5 parts by weight of acetyl sulfate were added to 20 parts by weight of acetic acid. One part polyester carbonate (meth-) acrylate was added to the resulting mixture. Next, the reaction mass was stirred for 1 hour at 50 ° C. Cooled to 20 ° C, the mixture was treated with an excess of 3 wt.% Aqueous sodium carbonate. The resulting sodium salt of the sulfopolymer was washed to a neutral reaction of wastewater and dried to constant weight at 50 ÷ 70 ° C. Received sulfopolyethercarbonate (meth-) acrylate with an ion exchange capacity of 5.8 mEq / g

Example 5

12 parts by weight of sodium bisulfite were added to 20 parts by weight of isopropanol, stirred for 2 hours. One part polyester carbonate (meth-) acrylate was added to the resulting mixture. The resulting mixture was stirred 24 hours at 20 ° C. The obtained sulfopolymer was washed to a neutral reaction of wastewater and dried to constant weight at 50 ÷ 70 ° C. Received sulfonopolyether carbonate (meth-) acrylate with an ion exchange capacity of 5.7 mEq / g

Achievement of the technical result for various sulfonating agents, ceteris paribus, are given in Table 1.

Table 1 Sulfonating agent Exchange capacity, mEq / g sulphuric acid 7.0 chlorosulfonic acid 6.3 sulfamic acid 2.1 acetyl sulfate 5.8 sodium bisulfite 5.7

Achievement of the technical result for various solvents in the conditions of example 1 are shown in Table 2.

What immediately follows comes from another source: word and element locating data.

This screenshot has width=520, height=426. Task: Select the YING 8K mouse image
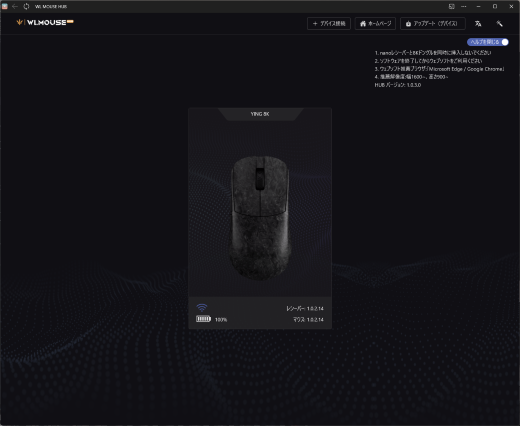click(260, 218)
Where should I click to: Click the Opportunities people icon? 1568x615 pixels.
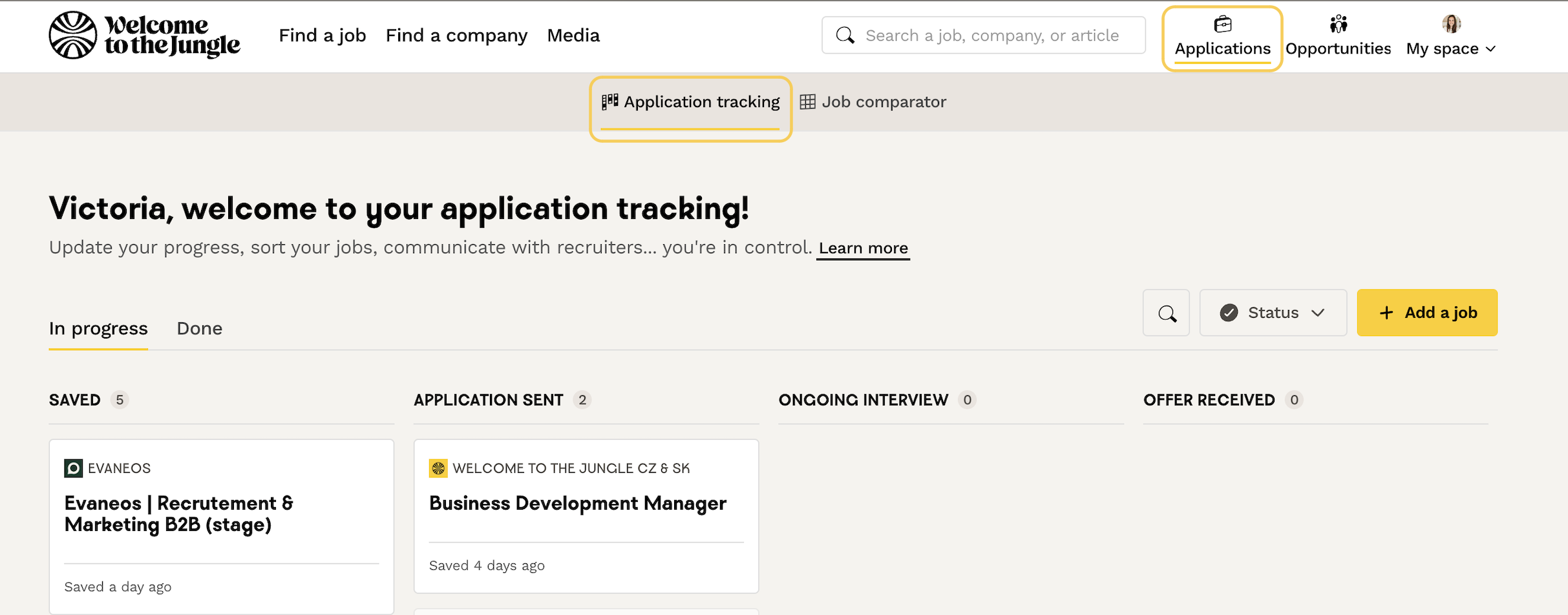pyautogui.click(x=1338, y=25)
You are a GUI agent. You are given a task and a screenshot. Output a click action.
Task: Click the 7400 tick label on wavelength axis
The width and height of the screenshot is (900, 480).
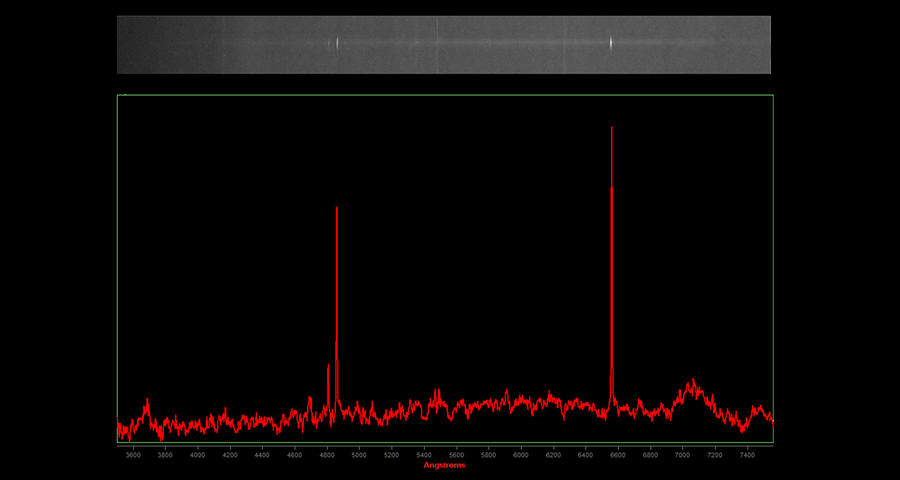747,454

table 2 Solvent Exchange capacity, mEq / g acetone 5.3 DMF 6.4 diethyl ether 5.5 acetic acid 5.9 diethylamine 2.0 ethanol 4.8 water 7.0

Thus, the present invention allows to obtain an ion-exchange material with desired properties in a simple, hardware-based, economically feasible and environmentally friendly way by varying two parameters - the type and time of exposure to the sulfonating agent and the selection of solvent. By fixing one of the parameters, it is possible to purposefully obtain a product with specified properties, i.e. with an ion exchange capacity of 2 to 7 mEq / g.

Claims (3)

1. A method of obtaining a permeable ion-exchange material, which consists in preparing a solution of a sulfonating agent in a polar solvent and adding polymer in an amount that ensures nominal sulfonation of the repeating polymer units, the resulting mixture is stirred for 1 ÷ 24 hours, the obtained sulfopolymer is washed with water and dried to constant mass by evaporation at a temperature of 50 ÷ 70 ° C by vacuum drying or natural evaporation in an open environment, characterized in that polyester carbonate is used as a polymer (me -) acrylate, and the sulfonating agent is selected from the series: sulfuric acid, chlorosulfonic acid, sulfamic acid, acetylsulfate, sodium bisulfite, the process is carried out in polar solvents such as water, primary alcohols: methyl, ethyl, isopropyl, amines: diethylamine, triethylamine, acetone, diethyl ether, carboxylic acids: formic, acetic, esters and amides of carboxylic acids: methyl, ethyl, butyl acetate, dimethyl sulfoxide, dimethylformamide, dimethylacetamide. 2. The method according to claim 1, characterized in that the mixing of the mixture of sulfonating agent and the polymer is carried out at a temperature of 20 ÷ 50 ° C. 3. The method according to claim 1, characterized in that in the obtained sulfopolymer before the stage of washing with water, the protons of sulfo groups are additionally replaced with monovalent, divalent, trivalent, tetravalent counterions by adding their equimolar amounts.